◆ RECORD EXTRACTS
━━━━━━━━
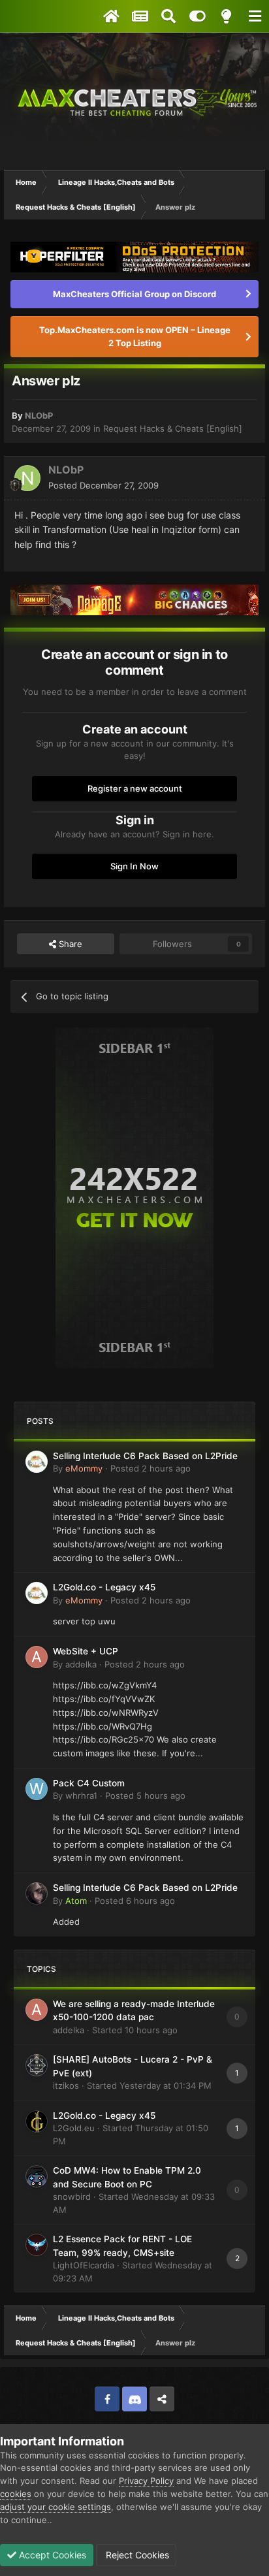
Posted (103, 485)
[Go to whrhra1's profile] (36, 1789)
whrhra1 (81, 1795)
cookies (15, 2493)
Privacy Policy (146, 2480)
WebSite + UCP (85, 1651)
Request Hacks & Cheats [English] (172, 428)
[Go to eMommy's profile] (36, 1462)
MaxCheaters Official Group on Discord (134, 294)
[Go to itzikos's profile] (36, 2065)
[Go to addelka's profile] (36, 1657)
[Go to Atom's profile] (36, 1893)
━━━━━━━━
◆ WORK REQUIRED
Filtering the entries above by the word "profile", copy each line that matches.

◆ YOUR SOLUTION
[Go to whrhra1's profile] (36, 1789)
[Go to eMommy's profile] (36, 1462)
[Go to itzikos's profile] (36, 2065)
[Go to addelka's profile] (36, 1657)
[Go to Atom's profile] (36, 1893)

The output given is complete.